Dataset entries
----------------------------------------

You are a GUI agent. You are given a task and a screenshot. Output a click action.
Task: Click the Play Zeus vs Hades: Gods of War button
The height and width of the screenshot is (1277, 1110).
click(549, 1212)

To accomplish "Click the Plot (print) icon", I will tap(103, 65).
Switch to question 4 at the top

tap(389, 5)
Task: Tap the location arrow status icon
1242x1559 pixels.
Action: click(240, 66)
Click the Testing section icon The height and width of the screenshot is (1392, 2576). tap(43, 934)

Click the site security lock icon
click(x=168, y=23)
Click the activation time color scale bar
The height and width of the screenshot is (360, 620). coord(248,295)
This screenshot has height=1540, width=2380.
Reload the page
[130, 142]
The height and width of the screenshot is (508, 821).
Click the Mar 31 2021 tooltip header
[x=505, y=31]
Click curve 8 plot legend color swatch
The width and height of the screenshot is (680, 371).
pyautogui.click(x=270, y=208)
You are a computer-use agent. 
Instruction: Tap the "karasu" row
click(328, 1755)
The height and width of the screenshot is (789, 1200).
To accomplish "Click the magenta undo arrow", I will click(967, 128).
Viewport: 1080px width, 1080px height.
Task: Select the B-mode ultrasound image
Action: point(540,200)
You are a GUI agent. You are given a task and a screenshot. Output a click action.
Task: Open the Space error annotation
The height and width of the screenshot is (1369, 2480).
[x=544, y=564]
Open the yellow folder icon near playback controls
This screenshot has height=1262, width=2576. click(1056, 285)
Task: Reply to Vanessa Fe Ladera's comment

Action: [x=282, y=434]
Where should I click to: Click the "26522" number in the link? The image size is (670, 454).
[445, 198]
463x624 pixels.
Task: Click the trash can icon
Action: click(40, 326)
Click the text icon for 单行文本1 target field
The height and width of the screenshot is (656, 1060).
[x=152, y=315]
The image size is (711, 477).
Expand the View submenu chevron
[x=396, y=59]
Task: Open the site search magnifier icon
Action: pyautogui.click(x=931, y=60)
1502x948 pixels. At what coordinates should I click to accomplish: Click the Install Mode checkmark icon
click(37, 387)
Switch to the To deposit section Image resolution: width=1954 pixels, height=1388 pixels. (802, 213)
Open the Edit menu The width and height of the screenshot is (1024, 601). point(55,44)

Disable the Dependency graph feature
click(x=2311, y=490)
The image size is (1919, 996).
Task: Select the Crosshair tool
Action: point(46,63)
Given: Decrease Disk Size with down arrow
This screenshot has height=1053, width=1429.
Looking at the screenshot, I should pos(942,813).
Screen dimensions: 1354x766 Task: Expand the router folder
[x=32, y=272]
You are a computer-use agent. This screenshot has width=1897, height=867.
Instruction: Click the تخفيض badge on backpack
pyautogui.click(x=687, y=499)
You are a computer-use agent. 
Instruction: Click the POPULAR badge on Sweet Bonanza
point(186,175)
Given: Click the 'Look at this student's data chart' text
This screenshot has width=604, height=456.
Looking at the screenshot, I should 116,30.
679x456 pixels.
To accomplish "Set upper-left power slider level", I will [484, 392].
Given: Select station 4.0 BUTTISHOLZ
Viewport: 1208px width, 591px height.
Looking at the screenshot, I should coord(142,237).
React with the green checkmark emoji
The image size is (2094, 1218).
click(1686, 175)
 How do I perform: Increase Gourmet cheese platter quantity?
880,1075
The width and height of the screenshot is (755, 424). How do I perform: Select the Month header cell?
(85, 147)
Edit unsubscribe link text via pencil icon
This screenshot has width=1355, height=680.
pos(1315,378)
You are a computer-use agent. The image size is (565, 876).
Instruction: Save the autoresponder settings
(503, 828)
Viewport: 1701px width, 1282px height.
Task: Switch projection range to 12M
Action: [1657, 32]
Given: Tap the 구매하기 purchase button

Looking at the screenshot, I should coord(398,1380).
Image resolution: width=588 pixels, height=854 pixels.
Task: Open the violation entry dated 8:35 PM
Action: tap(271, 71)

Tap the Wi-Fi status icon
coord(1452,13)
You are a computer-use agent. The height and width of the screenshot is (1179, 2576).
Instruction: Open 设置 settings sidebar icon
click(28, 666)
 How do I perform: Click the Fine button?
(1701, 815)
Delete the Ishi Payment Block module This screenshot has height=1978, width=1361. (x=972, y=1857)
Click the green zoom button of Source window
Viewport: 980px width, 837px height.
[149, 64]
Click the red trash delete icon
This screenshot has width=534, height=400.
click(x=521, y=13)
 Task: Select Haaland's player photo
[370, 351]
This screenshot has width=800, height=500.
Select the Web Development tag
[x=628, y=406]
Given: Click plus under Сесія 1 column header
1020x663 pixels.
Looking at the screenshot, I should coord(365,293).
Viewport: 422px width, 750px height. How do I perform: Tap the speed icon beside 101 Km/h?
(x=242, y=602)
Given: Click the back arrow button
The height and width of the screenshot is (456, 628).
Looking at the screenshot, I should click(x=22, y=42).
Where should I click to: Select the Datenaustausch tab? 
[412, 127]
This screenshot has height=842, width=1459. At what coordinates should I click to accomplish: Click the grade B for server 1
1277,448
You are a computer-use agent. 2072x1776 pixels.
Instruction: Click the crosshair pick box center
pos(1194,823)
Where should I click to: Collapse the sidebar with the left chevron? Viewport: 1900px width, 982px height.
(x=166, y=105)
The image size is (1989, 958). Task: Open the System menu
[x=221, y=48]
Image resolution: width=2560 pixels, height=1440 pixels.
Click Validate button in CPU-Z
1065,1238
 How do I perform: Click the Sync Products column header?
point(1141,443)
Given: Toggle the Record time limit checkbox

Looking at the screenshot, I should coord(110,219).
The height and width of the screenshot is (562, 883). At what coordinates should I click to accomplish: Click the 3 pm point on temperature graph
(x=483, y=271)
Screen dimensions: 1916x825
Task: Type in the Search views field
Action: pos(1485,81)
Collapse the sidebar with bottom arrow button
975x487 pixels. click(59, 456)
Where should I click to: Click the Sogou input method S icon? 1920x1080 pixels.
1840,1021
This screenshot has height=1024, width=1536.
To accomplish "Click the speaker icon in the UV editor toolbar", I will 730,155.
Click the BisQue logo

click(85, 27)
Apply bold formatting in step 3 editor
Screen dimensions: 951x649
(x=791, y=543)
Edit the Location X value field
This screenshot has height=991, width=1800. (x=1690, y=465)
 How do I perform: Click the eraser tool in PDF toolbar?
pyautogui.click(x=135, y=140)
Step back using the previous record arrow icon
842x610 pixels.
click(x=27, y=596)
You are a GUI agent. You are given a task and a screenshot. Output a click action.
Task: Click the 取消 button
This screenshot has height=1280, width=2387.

----------------------------------------

▶ [Problem to work on]
Count the lines of the material above that contain the word "resolution", matching case exactly. Give only the number.

▶ [Answer to the task]
3